Thursday, 17 December 2009

High Rep Shoulder Workout

The intention here is 'greater than eight, but less than fifteen' reps each. I aimed for two sets each (unless specified otherwise) of 2a-2e and one set of .

Look to create 'heat and light' with your movements. Emphasis here is on shoulder work.

Warm Up (5 mins)
Main (25 mins)
1) Rowing (500m:L8:1'35")

2a) Dumbell Press (10kg x 15, 12)
2b) Tucked Lever (30s, 25s)
2c) Wall Walk (2x2)
2d) Straddle RLLs (8)/Deadlift (8x70%RM - 90kg)
2e) Frog Planche (20s, 22s)

3a) BBS Leg Extension (120x12s)
3b) BBS Leg Press (60sx50kg)
3c) Back Roll to Handstand (BRtH) (1x10)
3d) Sl0w Chins to 'just short of failure' (12)

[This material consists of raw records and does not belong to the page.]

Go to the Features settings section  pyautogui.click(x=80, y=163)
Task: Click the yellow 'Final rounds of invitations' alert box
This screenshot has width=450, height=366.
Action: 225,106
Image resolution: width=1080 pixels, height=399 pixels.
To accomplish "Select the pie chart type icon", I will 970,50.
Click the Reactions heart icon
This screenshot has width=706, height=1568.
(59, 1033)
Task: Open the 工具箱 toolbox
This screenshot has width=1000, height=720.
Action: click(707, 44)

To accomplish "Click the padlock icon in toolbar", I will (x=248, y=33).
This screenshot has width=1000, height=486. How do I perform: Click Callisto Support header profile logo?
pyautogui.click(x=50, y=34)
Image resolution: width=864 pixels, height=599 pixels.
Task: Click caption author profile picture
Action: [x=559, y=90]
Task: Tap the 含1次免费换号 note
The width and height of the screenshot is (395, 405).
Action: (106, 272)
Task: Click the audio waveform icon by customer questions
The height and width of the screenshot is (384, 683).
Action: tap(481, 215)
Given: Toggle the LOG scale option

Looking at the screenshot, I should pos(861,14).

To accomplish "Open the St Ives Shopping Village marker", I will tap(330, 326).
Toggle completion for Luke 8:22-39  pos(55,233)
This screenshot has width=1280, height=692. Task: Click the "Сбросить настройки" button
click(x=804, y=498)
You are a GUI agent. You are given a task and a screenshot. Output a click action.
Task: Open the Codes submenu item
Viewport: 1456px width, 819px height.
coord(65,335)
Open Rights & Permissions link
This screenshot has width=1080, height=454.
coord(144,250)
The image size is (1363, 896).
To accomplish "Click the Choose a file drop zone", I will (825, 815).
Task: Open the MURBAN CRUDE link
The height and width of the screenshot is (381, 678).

Watch the BRtH as you'll be fatigued although this is largely skill-based so tired shoulders should not be too much of a problem and will force you to use your legs more (remember to kick upwards with your legs) . Don't worry if you cannot hold the handstand at the end of the roll (I can't either!).

Bad Luck

  1. Sunday 13/12/09. Damaged my left hand thumb by trying to jump a childs scooter down some wet, green steps. I made the jump but on landing, put my foot down to brake. The foot skidded sending me on to my butt, bending my wrist and thumb in the process. The thumb is heavily bruised.
  2. Monday 14/12/09.The car was parked in a bay and I was actually outside the vehicle. A car reversed out of a neighbouring parking slot, the front bumper of which crashed in to my rear bumper. Totally NOT my fault.
  3. Wednesday 16/12/09.Fell down a man-hole whilst carrying my sleeping child and have absolutely stripped my left shin of skin!